Try it » Beginning with the line that has "Where should I", write out each line down to the end of the records below exactly, and include no pictures.

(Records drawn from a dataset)
++++++++++
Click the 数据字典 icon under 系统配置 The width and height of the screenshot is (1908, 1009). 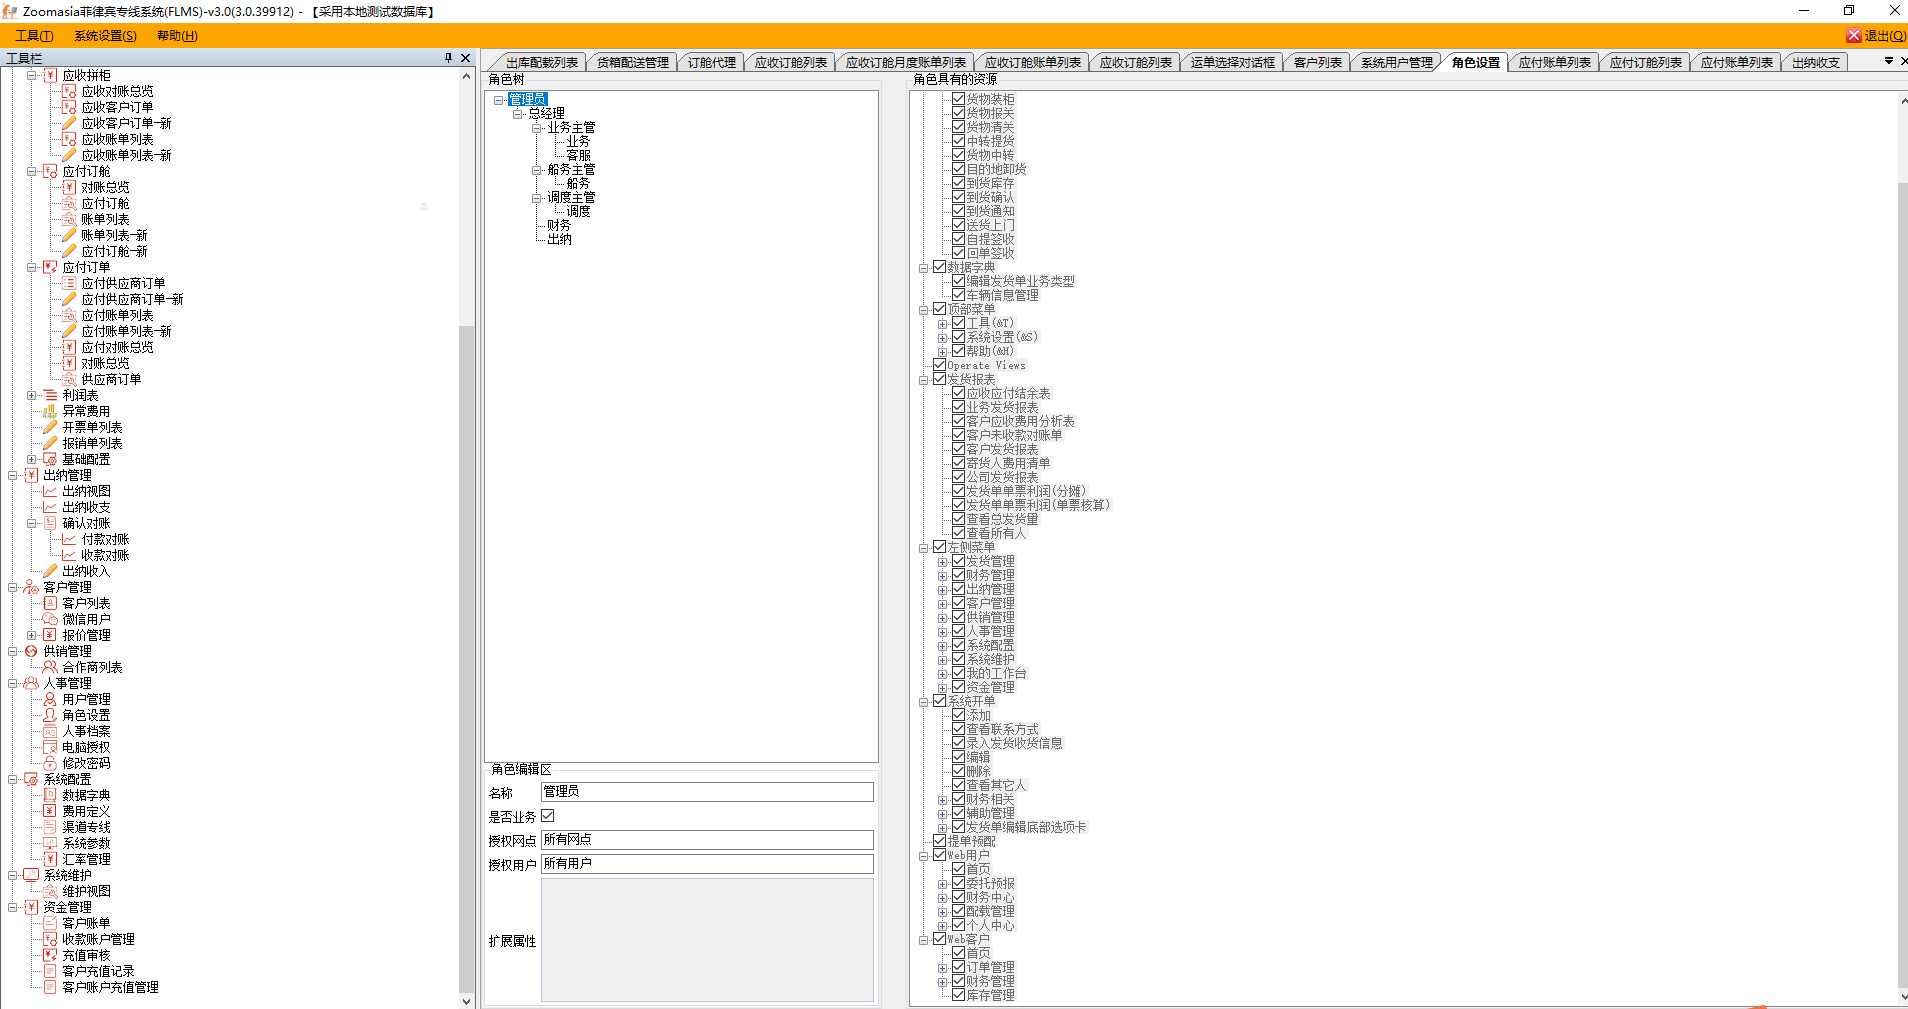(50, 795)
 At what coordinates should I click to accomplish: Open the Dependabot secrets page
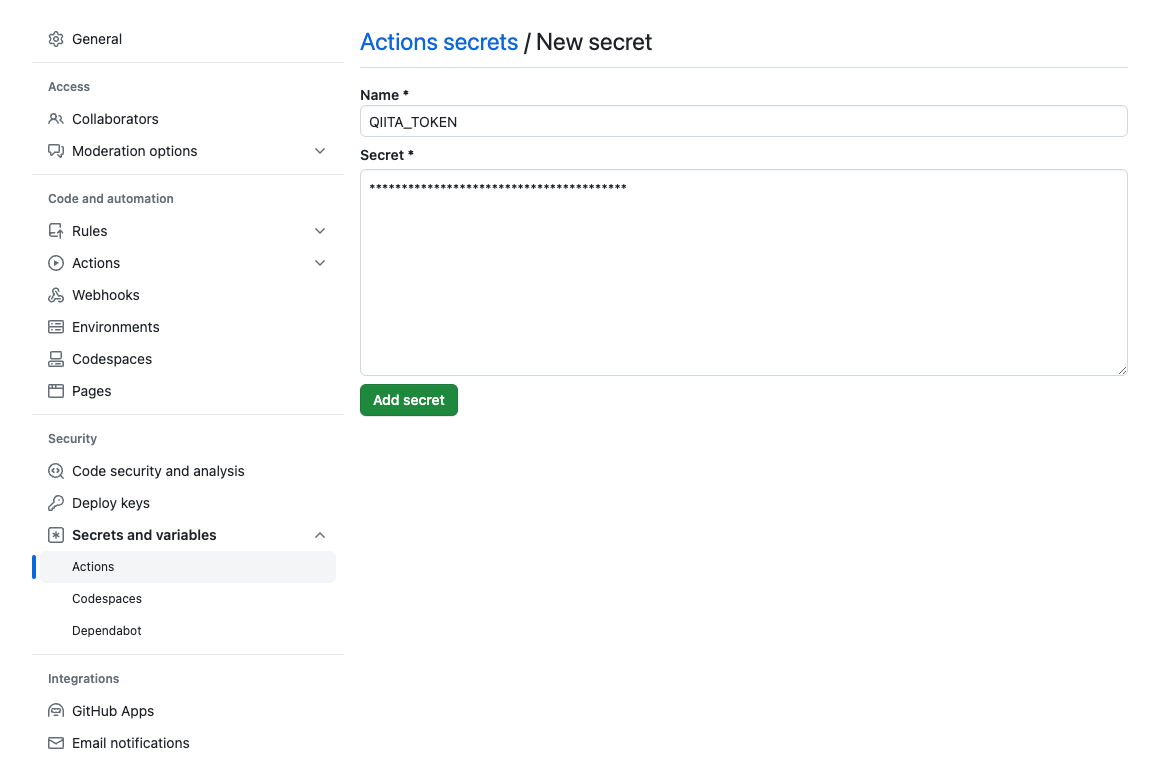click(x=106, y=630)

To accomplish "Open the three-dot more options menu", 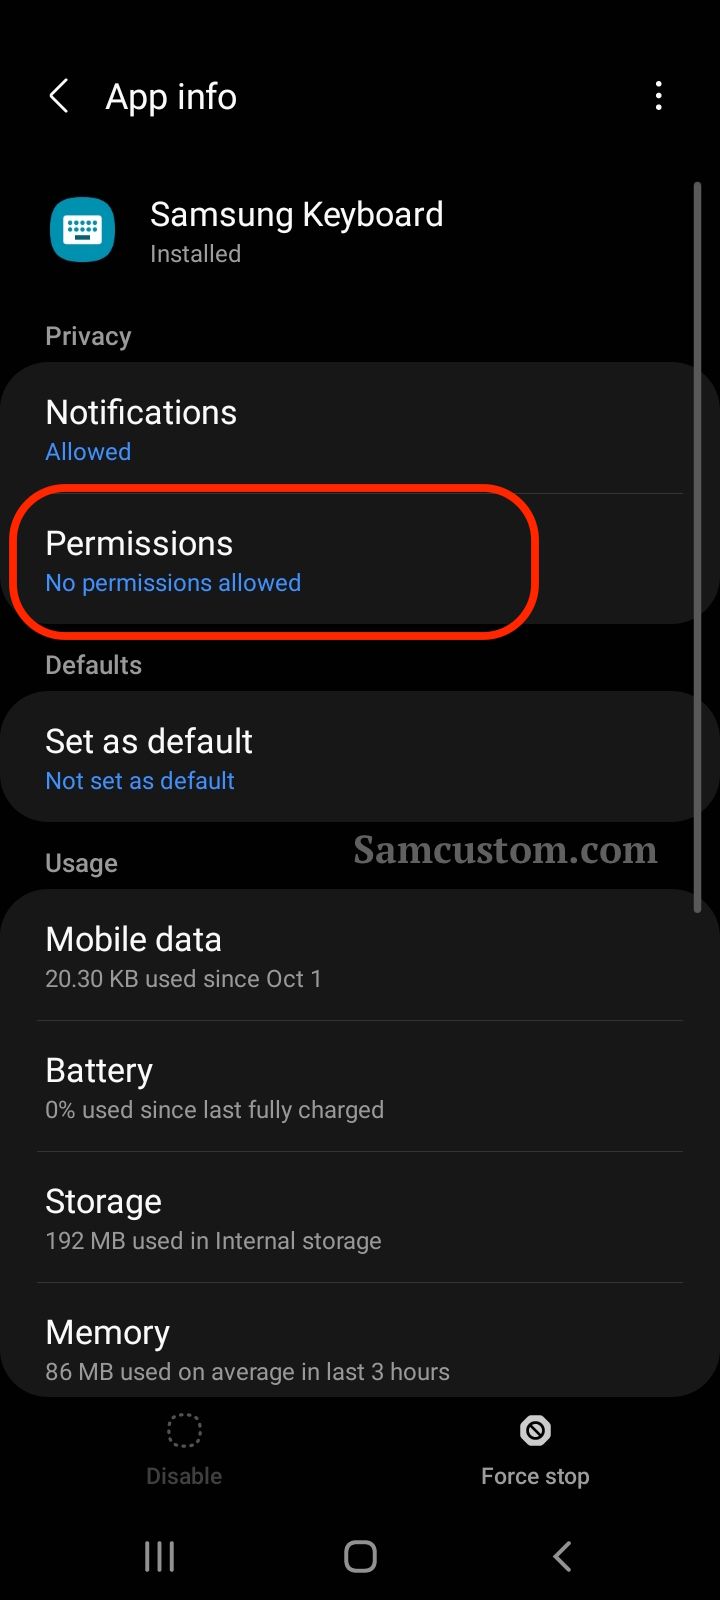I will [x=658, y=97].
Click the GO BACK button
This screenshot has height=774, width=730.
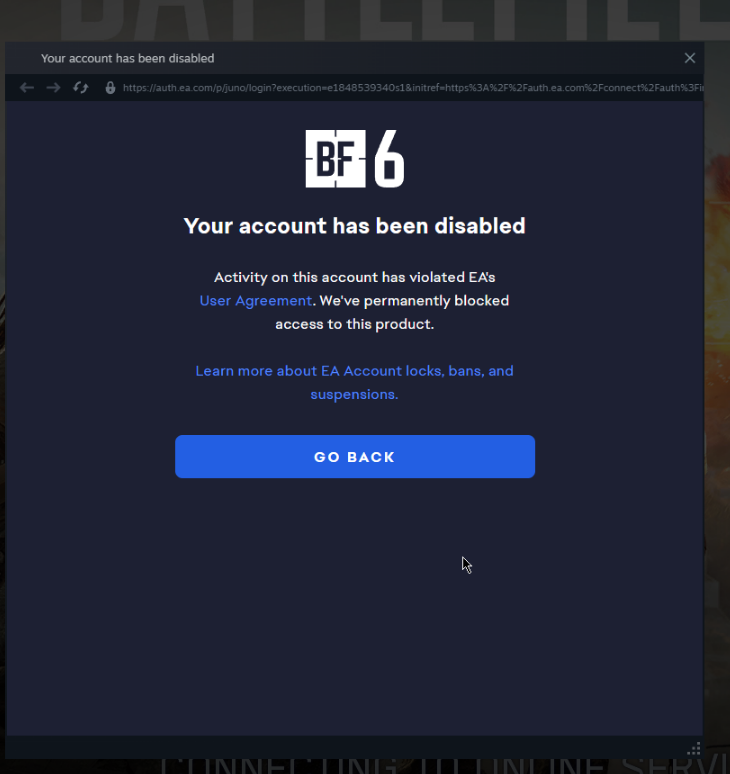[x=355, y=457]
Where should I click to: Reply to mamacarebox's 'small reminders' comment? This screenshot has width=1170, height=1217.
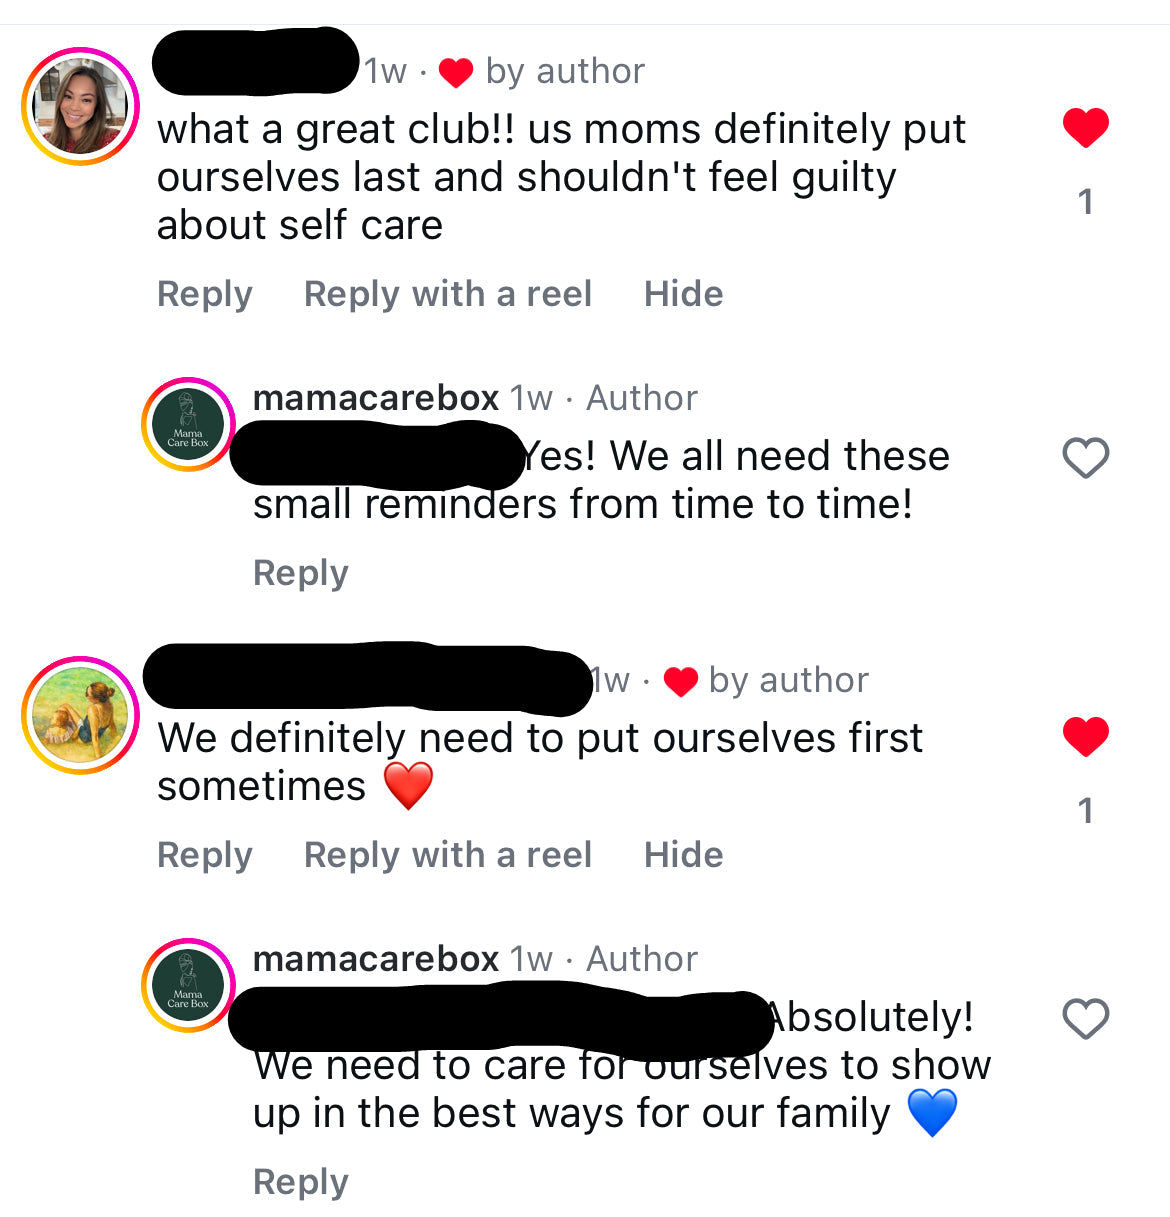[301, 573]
++++++++++
Written response »
Where should I click to: Reply to mamacarebox's 'small reminders' comment? This screenshot has width=1170, height=1217.
[301, 573]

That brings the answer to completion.